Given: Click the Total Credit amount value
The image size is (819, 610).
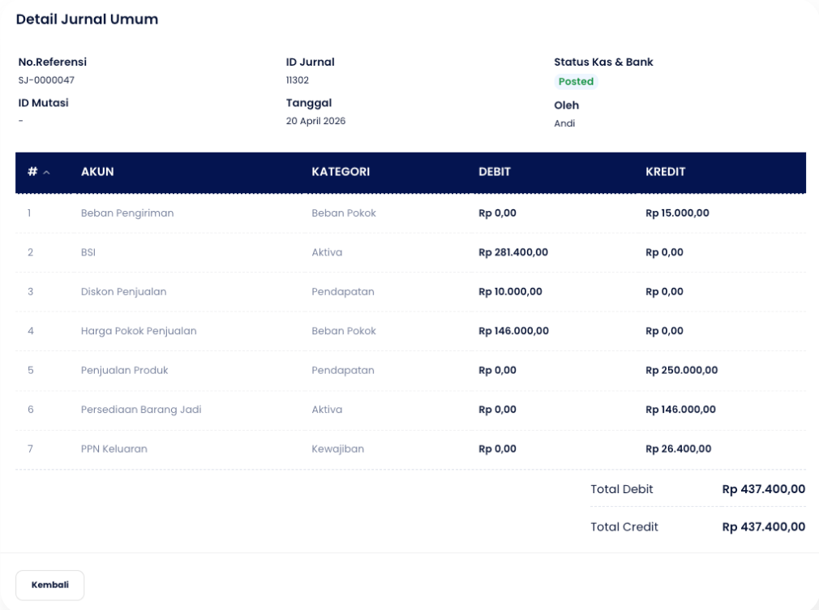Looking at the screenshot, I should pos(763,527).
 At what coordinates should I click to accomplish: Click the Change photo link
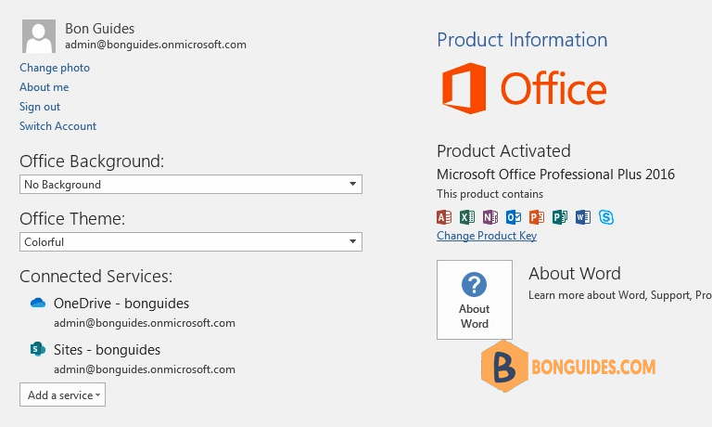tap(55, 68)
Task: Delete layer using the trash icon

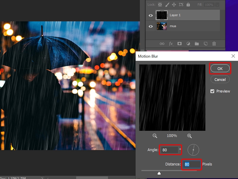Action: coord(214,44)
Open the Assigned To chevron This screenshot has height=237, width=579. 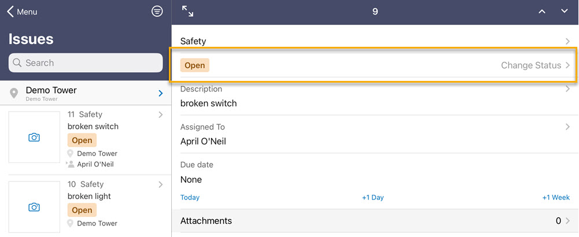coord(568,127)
################
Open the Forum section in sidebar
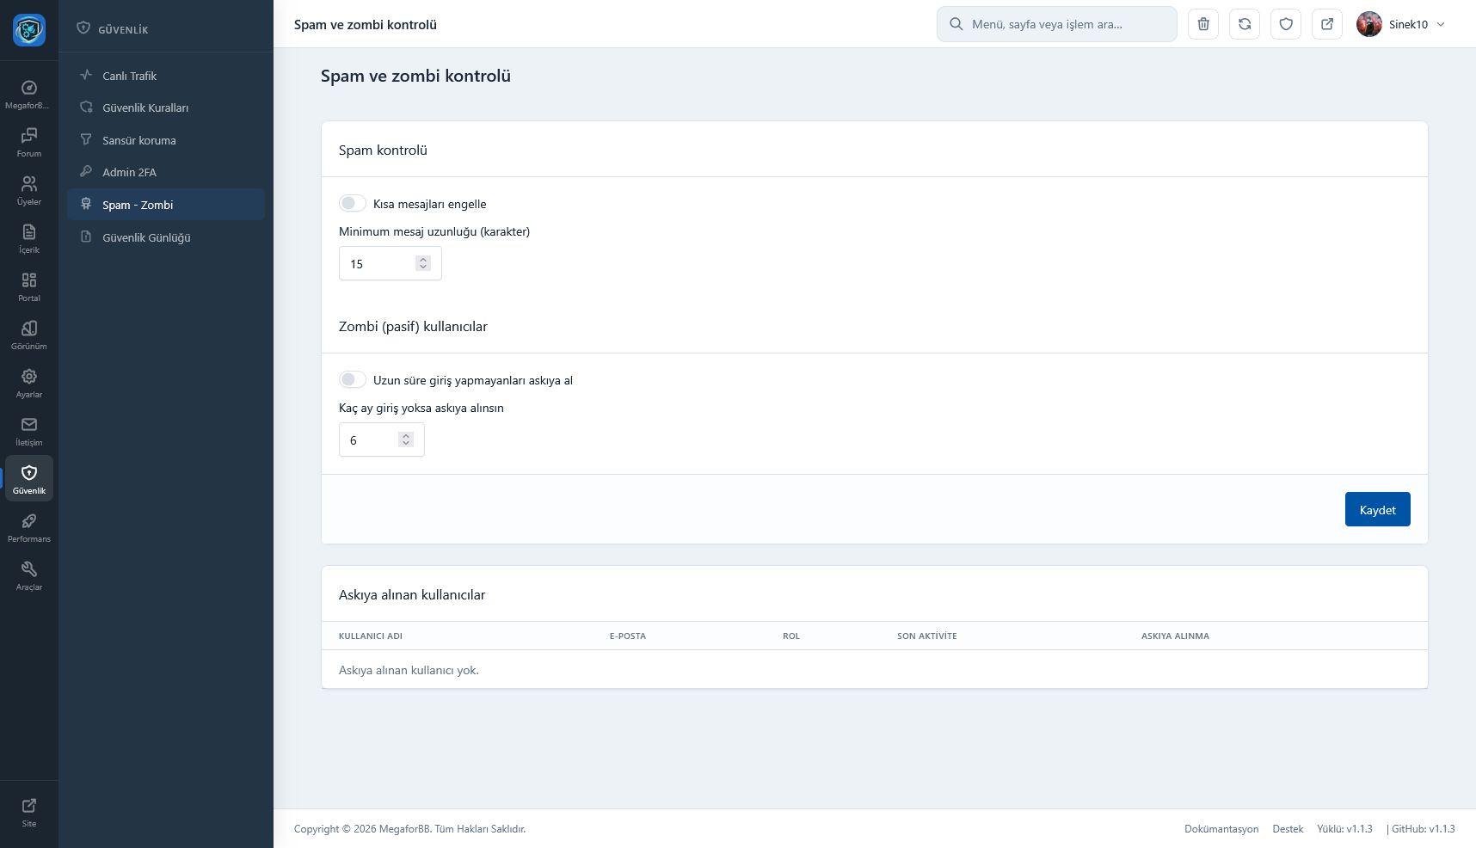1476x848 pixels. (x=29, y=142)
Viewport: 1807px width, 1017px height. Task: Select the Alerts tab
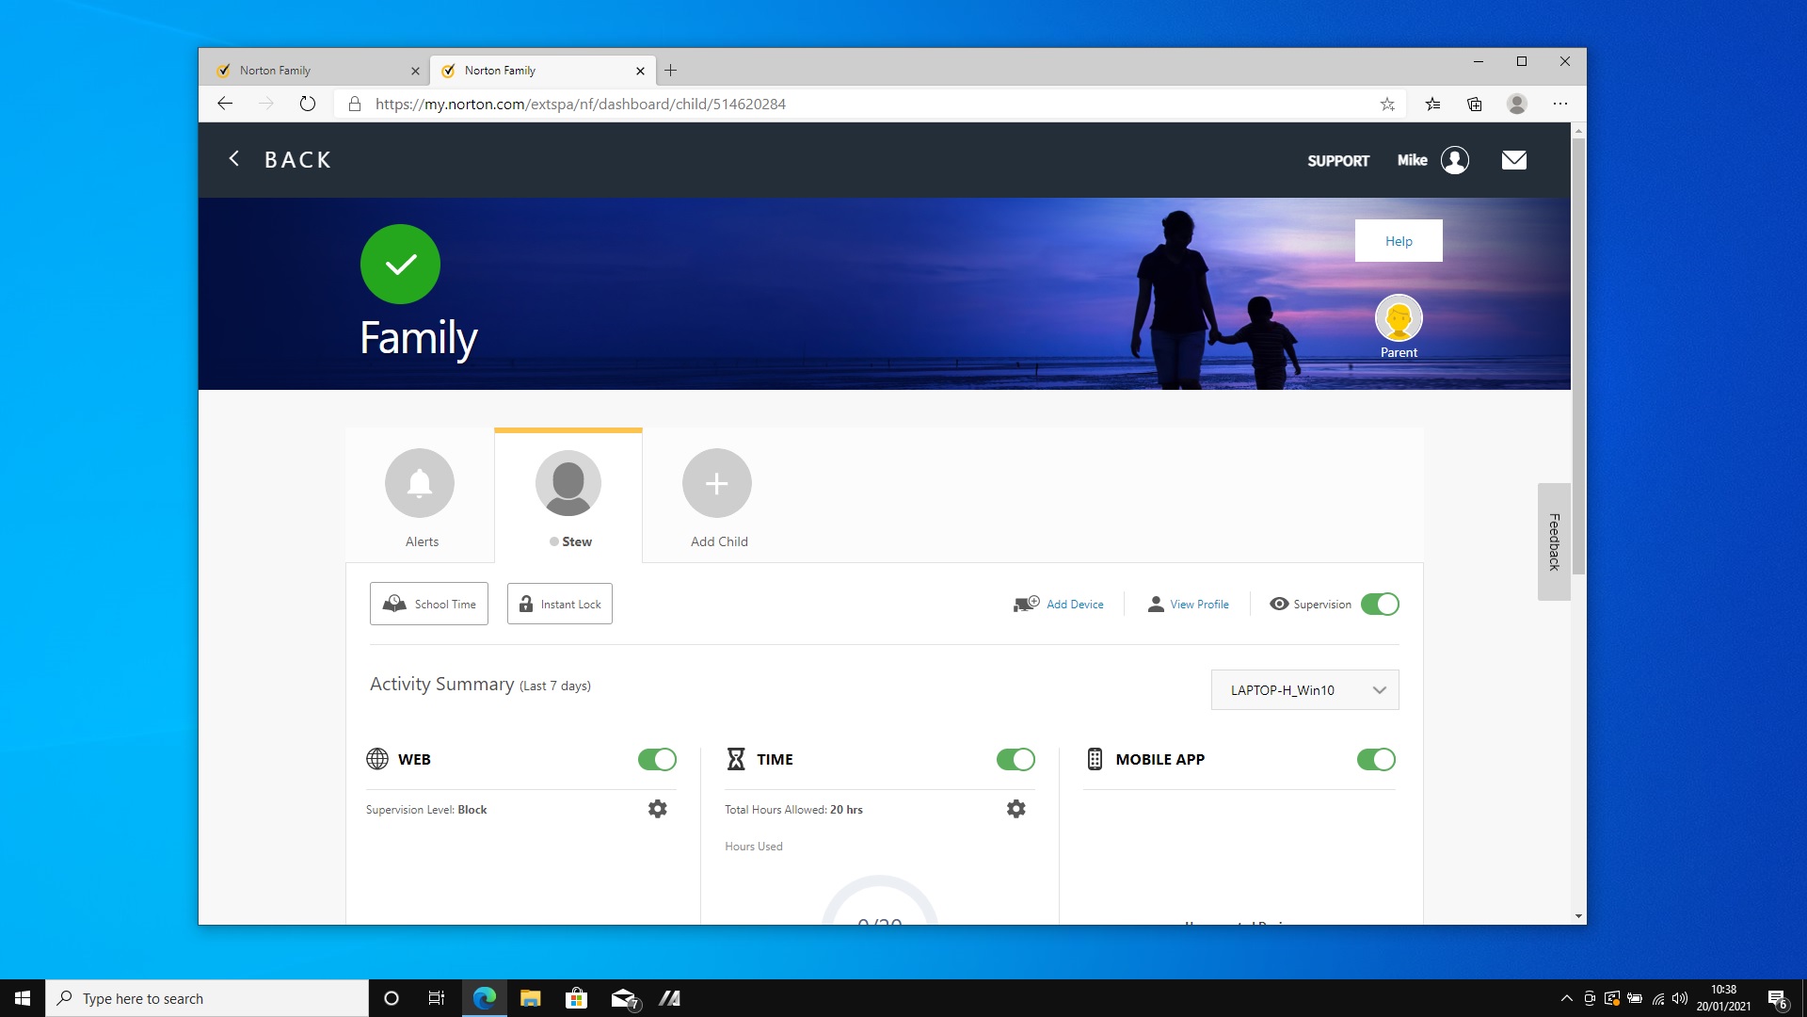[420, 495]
################
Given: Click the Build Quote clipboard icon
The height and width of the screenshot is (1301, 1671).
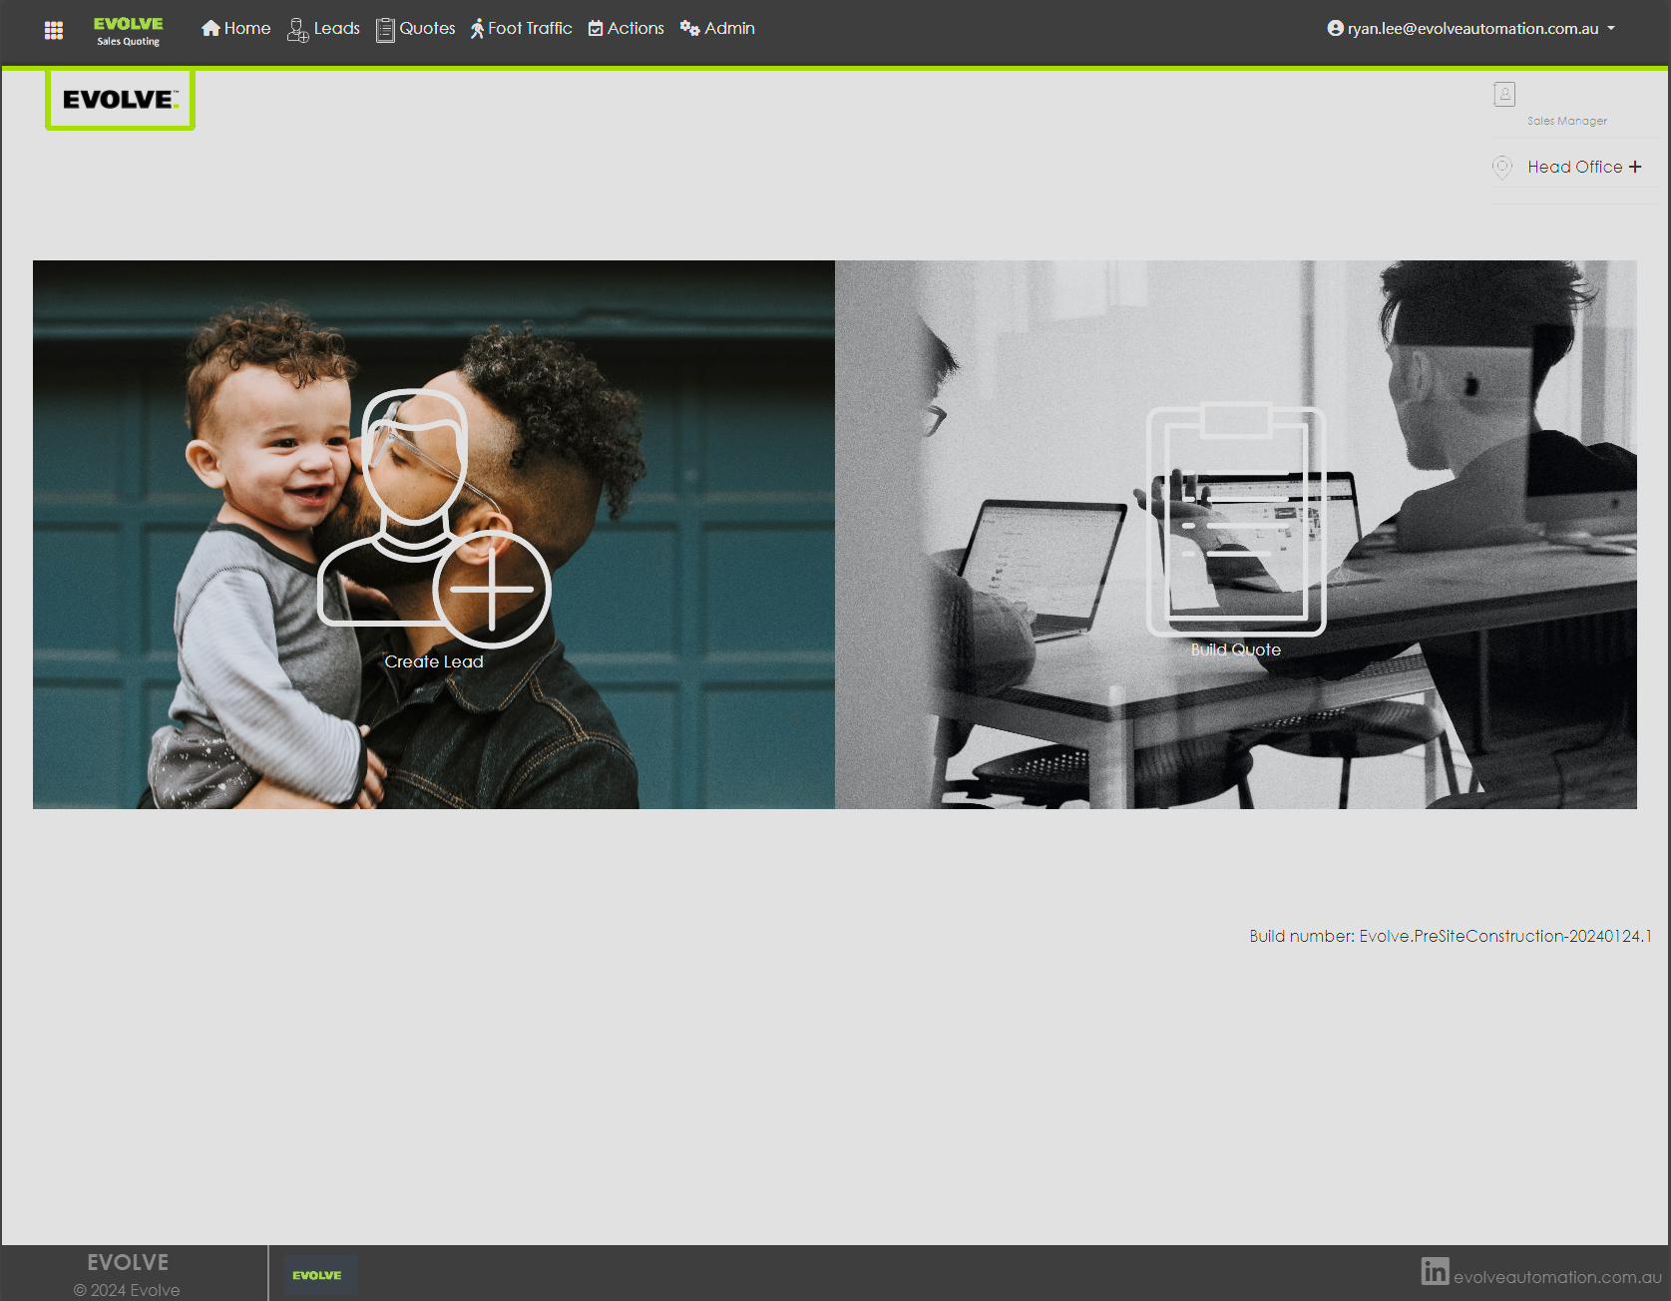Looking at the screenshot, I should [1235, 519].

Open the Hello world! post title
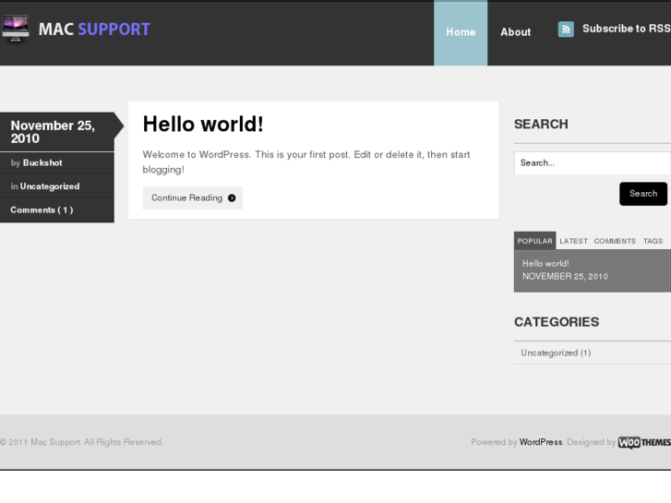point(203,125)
################
Retrieve every line above holding the word "Given".

● **Exercise solution**:
Given: Click the Total Credit amount value
Given: Click the Build Quote clipboard icon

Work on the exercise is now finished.